P(Y|X) = P(Y=y1|X=x1) P(Y=y1|X=x2) ... a matrix
P(Y=y2|X=x1) P(Y=y2|X=x2) ...
...
In addition to these numbers, the probabilities P(X) are also needed to completely to specify the situation.
P(X) = P(X=x1) a column vector
P(X=x2)
...
Note that rows and columns of P(Y|X) as given here (with Y giving the row and X the column) are consistent with MacKay's formulation but are the transpose of Biggs' $\Gamma$ matrix.
The additional quantities we can calculate are then
P(y,x) = joint probability = P(y|x) * P(x) , with the property that 1 = sum over x,y ( P(x,y) )
P(y) = sum over x ( P(y, x) ) = matrix(P(Y|X)) _matrix_multiply_ column(P(X)) , also sums to 1.

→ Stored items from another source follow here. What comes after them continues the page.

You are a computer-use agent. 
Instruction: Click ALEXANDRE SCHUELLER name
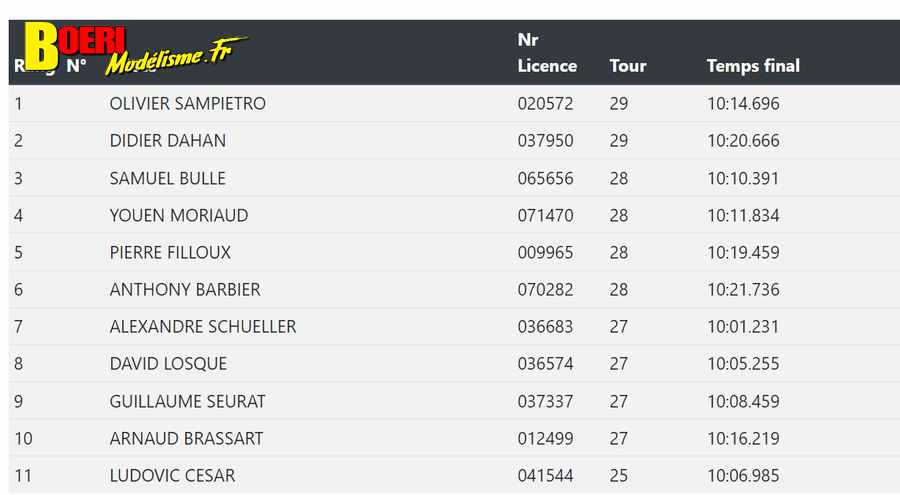pyautogui.click(x=203, y=327)
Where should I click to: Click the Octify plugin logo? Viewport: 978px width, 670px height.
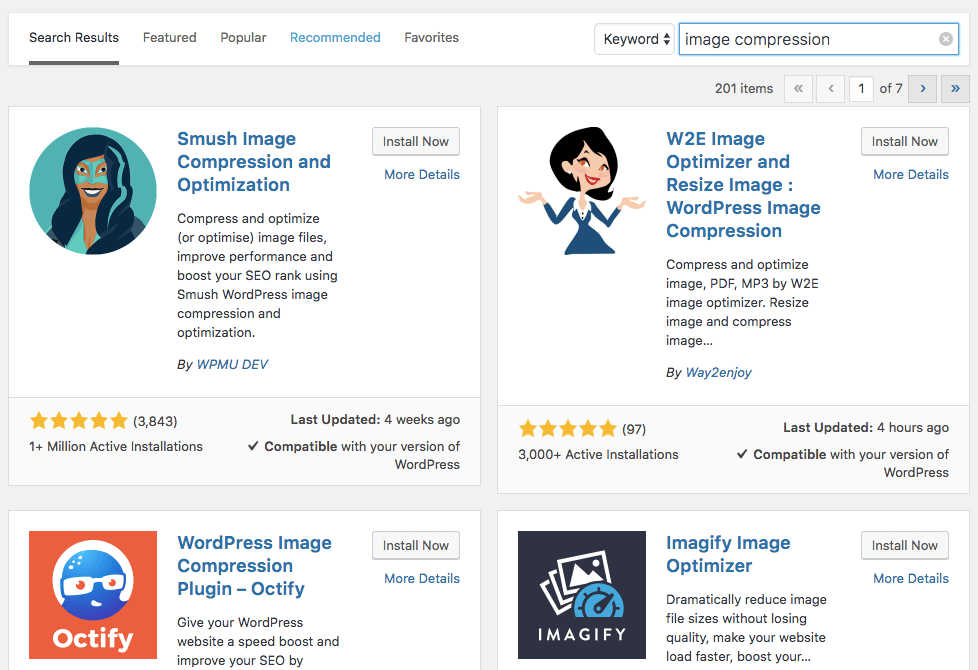(x=93, y=595)
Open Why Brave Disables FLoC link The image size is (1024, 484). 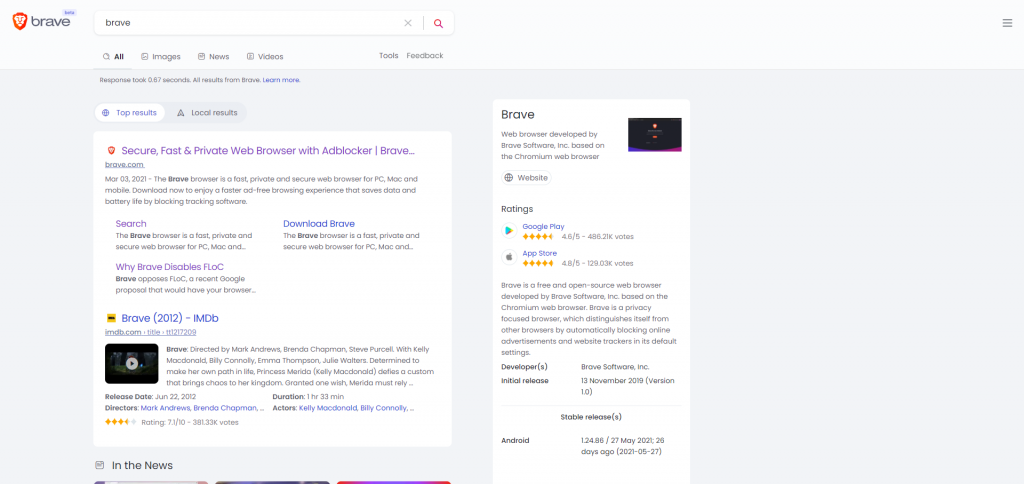point(168,267)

H(Y,X) = - sum over x,y ( P(x,y) * log P(x,y) ) = the entropy (uncertainty) in the whole sysem
H(X) = - sum over x ( P(x) * log P(x) ) = entropy in X
H(Y) = - sum over y ( P(y) * log P(y) ) = entropy in Y
And with the relations suggested by this diagram :
|---------------- H(X,Y) -------------------|
|---- H(X) -------------------|
|-------- H(Y) --------------|
|--- H(X|Y) ---|--- I(X;Y) ---|--- H(Y|X)---|
we can calculate from those
I(X;Y) = H(X) + H(Y) - H(X,Y)
H(X|Y) = H(X) - I(X;Y)
H(Y|X) = H(Y) - I(X;Y)
Finally, if we allow P(X) to vary while keeping P(Y|X) fixed, the maximum value of I(X;Y) is C, the "channel capacity".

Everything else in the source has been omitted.